Geraldine Weiss, editor, Investment Quality Trends, La Jolla

We are living through historic times in the stock market. When the books are written recording periods of investment insanity, we all can tell our grandchildren that we were there--an eyewitness to the hysteria, greed, delusion and the madness of crowds. This period in the stock market will rank right up there with the infamous tulip craze, the Florida land bubble and the overblown stock and real estate markets in Japan. When they ask why investors were blind to the danger, we will tell them that the party was too much fun, making money in the market was too easy. Everyone hoped that this time it would be different, the old rules no longer applied. And the band played on.

. . . The truth of the matter is that the market has risen too far and too fast to be maintained at current levels. Daily advances in the price of the Dow have become ridiculous. . . . The year to fear is 1997. The market generally experiences a downturn the first year after a presidential election--regardless of the victor. Economic figures which up to the election day are inclined to be favorable tend to become negative when political pressures subside.

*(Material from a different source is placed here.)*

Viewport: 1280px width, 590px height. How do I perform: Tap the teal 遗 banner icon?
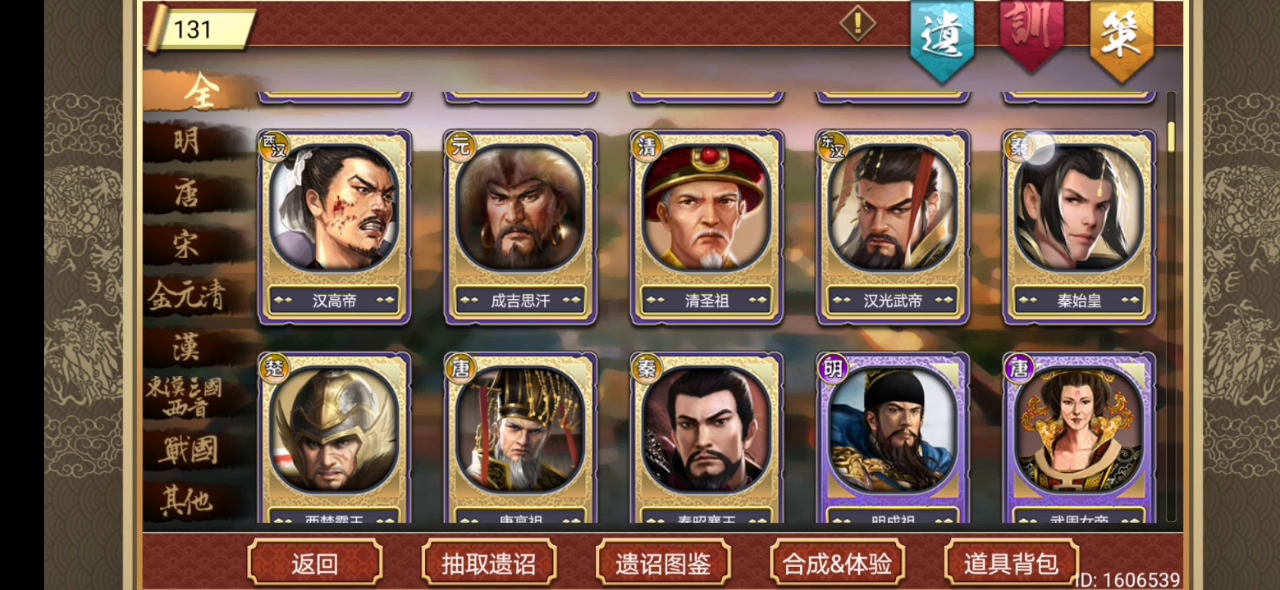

The balance of 1996 in the stock market should be relatively benign. . . . We urge you to review your portfolios and take advantage of year-end rallies to lighten your portfolios and put your financial house in order.


Byron R. Wien and William McIlroy, analysts, Morgan Stanley & Co., New York

Bad news for the economy is still good news for the stock market these days. The employment cost index showed a lower-than-expected rise, so fears that wage increases would force up the level of overall inflation subsided. Consumer confidence ticked down, causing concern that Christmas retail sales might be disappointing. The bond market interpreted all of this favorably, and long-term interest rates moved lower.

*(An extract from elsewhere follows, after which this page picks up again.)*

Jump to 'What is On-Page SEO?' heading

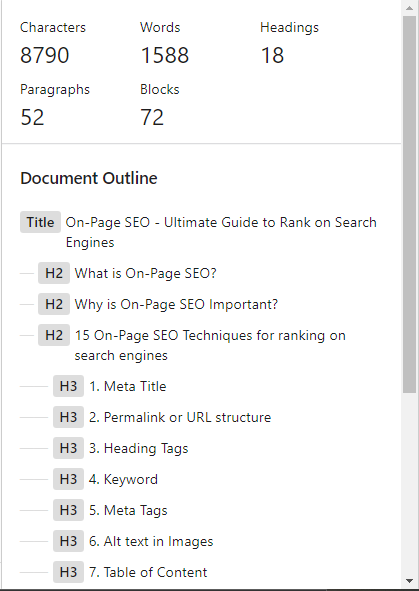pos(145,273)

The linkage between interest rates and the stock market remains intact. Stocks rally on declines in long-term rates. Short-term, we believe that the long U.S. Treasury will move down to a 6.5% yield, causing stocks to move higher by year-end. During the next rally phase, we would expect investor optimism to increase, foreign investors to do more buying and small stocks to outperform. These are all signs of the final phase of the bull run, but we are not there yet.

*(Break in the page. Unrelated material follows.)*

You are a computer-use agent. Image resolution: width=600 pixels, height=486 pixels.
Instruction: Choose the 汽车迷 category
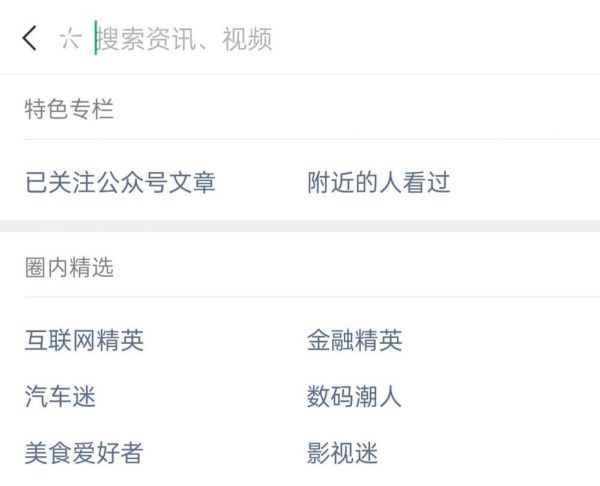60,396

We are making no changes to the fresh money buys this week. They include AT&T;, Bristol-Myers Squibb, Cisco Systems, HFS, United Technologies and Citicorp.


John Bollinger, John Bollinger's Capital Growth Letter, Manhattan Beach

So, as we come into the fall and winter looms, we must ask if the bottom in bond prices (top in yields) marks a top for the economy. And if so, whether stocks--which are long overdue for some contraction (if only to shake some of the riders off the wagon, or is it the gravy train?)--will take falling long-term rates to mean a weakening economy and poor earnings and sell stocks into higher bond prices.

This would be devastating for many, as they have had drilled in repeatedly over these past 20 years that higher bonds mean higher stocks. (If higher bond prices do mean lower stock prices, then only lower short-term rates will save the day, as they will be seen as simulative and thus supportive of earnings. This can get pretty convoluted. The essential point is that after many years of dependency on a relationship, stock investors may be about to be burned.)